Re-reading the second para of your second comment (which I deliberately avoided before coming up with my guess) I see we draw remarkably close to a shared conclusion. The Penn Dutch saying is admirably concise and definitely moves on parallel lines. And your conclusion (Not all progress is good) would provide an excellent coda to mine, or vice versa.

MikeM: For all I know my extract was a dopey choice (remember my source book does not immediately identify the poet). Further dopey choices in the future cannot be ruled out.

Writing about Missie was also probably dopey. I was struck by the fact that she initiates little in life. I am not sure that developing incontinence is an act of initiation.

mike M said...

For the record, I think the author of the verse was dopey at the time he wrote it. I don't think you were dopey to set it out for examination. Worrying about the meaning of a dog's life, well, you're a step ahead of me there. I find judging dog happiness quite difficult. Wet nose and capable of a beseeching look sounds pretty healthy. She's sick of walking, sick of telly. She is separated from her pack, and so might be feeling a little lost.

Lucas said...

I think the use of the conditional here is very successful. It highlights the fanasy element in which it is possible to thrive, and revel in the idea that we can aoid matters practical. You have hit on some wisdom from the 18th century that is still true today. We can't.

Roderick Robinson said...

MikeM: I picked it out from a couple of hundred options; did so because I saw something in it. Gotta carry the can. Actually, Sleepy would be a better choice.

I am not concerned with Missie's health or her attitude towards telly. Rather the revelation for me that Missie's life - and no doubt that of other pet animals - is almost entirely reactive. Perhaps it's a platitude but it's still a revelation (OK a very minor revelation) for me. In future I shall concern myself only with BIG thoughts.

Lucas: The more I read this the neater it gets. I hesitate to say profound but only because I'm still carrying poetry L-Plates.

There is another factor and you'll just have to trust me on this. I arrived at my conclusions and typed them down before identifying the poet. When I did so I experienced a little buzz.
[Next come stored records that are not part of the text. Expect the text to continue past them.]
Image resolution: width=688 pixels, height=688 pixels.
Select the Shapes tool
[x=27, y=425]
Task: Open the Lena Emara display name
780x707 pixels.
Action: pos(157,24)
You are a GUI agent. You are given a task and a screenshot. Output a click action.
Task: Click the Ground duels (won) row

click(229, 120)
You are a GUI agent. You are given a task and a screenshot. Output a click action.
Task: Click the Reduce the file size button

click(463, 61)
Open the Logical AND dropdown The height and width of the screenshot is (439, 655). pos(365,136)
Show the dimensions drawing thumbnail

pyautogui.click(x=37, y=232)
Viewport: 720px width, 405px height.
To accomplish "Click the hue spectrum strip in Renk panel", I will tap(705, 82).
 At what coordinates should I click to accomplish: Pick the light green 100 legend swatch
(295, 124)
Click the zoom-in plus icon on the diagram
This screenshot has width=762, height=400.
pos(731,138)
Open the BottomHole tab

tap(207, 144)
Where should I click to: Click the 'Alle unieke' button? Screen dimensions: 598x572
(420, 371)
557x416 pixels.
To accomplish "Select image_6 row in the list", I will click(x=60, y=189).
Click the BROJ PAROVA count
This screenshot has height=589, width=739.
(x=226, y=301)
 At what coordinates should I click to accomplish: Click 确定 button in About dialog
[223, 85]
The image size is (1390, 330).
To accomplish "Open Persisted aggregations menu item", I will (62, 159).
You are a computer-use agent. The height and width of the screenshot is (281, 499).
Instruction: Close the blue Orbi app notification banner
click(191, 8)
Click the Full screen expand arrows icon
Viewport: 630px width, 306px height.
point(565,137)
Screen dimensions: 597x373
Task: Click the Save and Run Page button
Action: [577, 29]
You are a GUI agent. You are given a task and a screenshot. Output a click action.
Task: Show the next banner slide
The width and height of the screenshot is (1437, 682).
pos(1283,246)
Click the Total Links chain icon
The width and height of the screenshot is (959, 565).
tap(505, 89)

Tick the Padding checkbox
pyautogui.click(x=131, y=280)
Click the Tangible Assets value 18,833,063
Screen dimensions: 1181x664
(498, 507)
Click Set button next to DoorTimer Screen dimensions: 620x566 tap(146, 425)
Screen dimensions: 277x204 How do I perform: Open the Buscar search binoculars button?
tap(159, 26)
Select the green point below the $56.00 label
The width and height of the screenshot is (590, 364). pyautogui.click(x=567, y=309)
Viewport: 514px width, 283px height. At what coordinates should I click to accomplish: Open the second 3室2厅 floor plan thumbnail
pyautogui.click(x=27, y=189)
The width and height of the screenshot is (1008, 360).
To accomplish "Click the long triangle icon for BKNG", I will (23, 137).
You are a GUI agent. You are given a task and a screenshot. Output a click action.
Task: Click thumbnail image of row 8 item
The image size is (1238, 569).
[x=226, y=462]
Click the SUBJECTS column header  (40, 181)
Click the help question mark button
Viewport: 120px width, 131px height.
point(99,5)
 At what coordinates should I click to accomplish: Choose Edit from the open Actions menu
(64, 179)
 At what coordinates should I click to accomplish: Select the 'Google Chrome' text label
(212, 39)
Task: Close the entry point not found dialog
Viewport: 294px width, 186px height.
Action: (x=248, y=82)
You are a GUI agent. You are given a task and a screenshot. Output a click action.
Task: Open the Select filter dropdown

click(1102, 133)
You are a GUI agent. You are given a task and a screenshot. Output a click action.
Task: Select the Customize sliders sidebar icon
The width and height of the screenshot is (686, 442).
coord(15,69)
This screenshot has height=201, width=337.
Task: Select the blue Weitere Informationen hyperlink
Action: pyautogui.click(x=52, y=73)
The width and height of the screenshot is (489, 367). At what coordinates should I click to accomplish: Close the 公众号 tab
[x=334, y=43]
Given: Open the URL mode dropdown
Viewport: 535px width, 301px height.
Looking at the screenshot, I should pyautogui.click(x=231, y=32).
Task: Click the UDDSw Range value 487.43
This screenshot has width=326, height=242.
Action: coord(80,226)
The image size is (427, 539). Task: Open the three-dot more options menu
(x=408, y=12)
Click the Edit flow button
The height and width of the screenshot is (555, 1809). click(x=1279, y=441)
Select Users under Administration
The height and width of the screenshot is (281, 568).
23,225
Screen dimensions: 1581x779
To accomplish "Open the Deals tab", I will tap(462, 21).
As you know, most of my poetical effusions have been Shakespearean sonnets and Joe was wont to tease me - gently, as was his manner - about trying other forms, notably vers libre. However on one occasion I came up with a sonnet that was slightly better than usual and he commented generously. Said that the rhyming couplet was "almost worthy of Pope". He may have been teasing, of course, but I've preferred not to find out and have treasured that comment, perhaps self-delusionally, on its face value. Perhaps too, now I'm slightly more grown-up, I ought to seek a second opinion.

mike M said...

Really it's a big point RR, and I agree. Captivity has a large downside.

Stella said...

Oh, I like Missy. She'd probably like to hear some poetry......written by a dog is my bet. Did she share your fish? My old cat is vacationing with me and not allowed outdoors again after she stayed out until 3 a.m. She is wily and assumes if she doesn't come anywhere near me chances are good she won't get stuffed into that carrier again.